In connection with the Restructuring Plan described in Item 2.05 above, the Company determined that future benefits to be derived from Pathways, including integration with the Company’s health plans, would be less than previously anticipated. In addition, poorer than expected year-to-date operating results and lower projections of operating results for periods in the near term led the Company to conclude that a triggering event for an interim impairment analysis had occurred in the second quarter of 2017.
The Company evaluated Pathways’ finite-lived intangible assets (customer relationships and contract licenses) for impairment, which resulted in an impairment loss for the carrying amount of the intangible assets, or $11 million, in the second quarter of 2017. The Company also tested Pathways’ goodwill for impairment. The test resulted in a fair value less than Pathways’ carrying amount; therefore, the Company recorded an impairment loss for the difference, or $59 million, in the second quarter of 2017. In addition to the Pathways impairment loss, the Company recorded an impairment loss of $2 million for a separate subsidiary’s goodwill that did not pass the impairment test. These impairment losses will be reported in the Company’s Form 10-Q for the quarter ended June 30, 2017, expected to be filed later today.

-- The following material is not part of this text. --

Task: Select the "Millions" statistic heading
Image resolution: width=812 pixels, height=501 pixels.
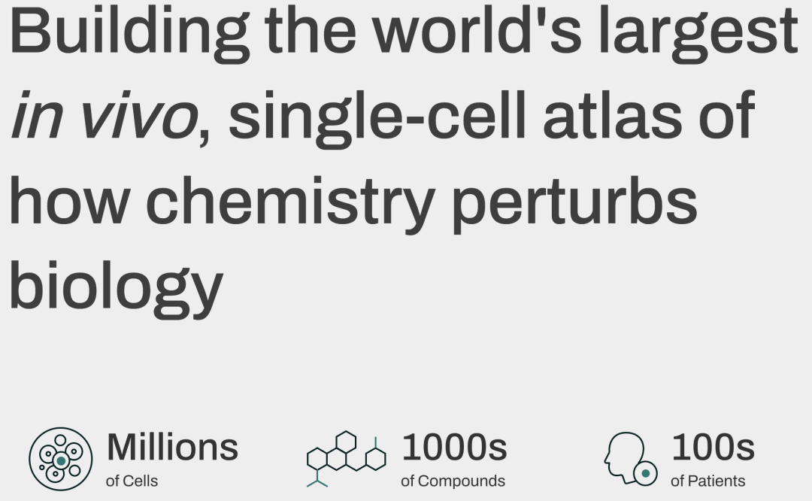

The information under Item 2.02 of this Form 8-K and the exhibit attached hereto shall not be deemed to be “filed” for purposes of Section 18 of the Securities Exchange Act of 1934, as amended, or otherwise subject to the liabilities of that section, nor shall it be deemed incorporated by reference in any filing under the Securities Act of 1933, as amended, or the Securities Exchange Act of 1934, as amended, except as expressly set forth by specific reference in such a filing.
Safe Harbor Statement under the Private Securities Litigation Reform Act of 1995: This Current Report on Form 8-K contains “forward-looking statements” regarding the Restructuring Plan and the amount and expected timing of costs, expense savings and other charges related to the Restructuring Plan. All forward-looking statements are based on current expectations that are subject to numerous risk factors that could cause actual results to differ materially. Such risk factors include, without limitation: the possibility that the expected efficiencies, cost savings and other goals of the Restructuring Plan will not be realized, or will not be realized within the expected time period; the loss of key employees as a result of the Restructuring Plan; and the risk that the restructuring costs may be greater than anticipated or may have unanticipated adverse impacts. Information regarding the other risk factors to which the Company is subject is provided in greater detail in its periodic reports and filings with the Securities and Exchange Commission (the “SEC”), including its most recent Annual Report on Form 10-K, and most recent Quarterly Reports on Form 10-Q. These reports can be accessed under the investor relations tab of the Company’s website or on the SEC’s website at www.sec.gov. Given these risks and uncertainties, the Company cannot give assurances that its forward-looking statements will prove to be accurate, or that any other results or events projected or contemplated by its forward-looking statements will in fact occur, and the Company cautions investors not to place undue reliance on these statements. All forward-looking statements in this Current Report on Form 8-K represent the Company’s judgment as of the date hereof, and the Company disclaims any obligation to update any forward-looking statements to conform the statement to actual results or changes in the Company’s expectations that occur after the date of this Current Report on Form 8-K.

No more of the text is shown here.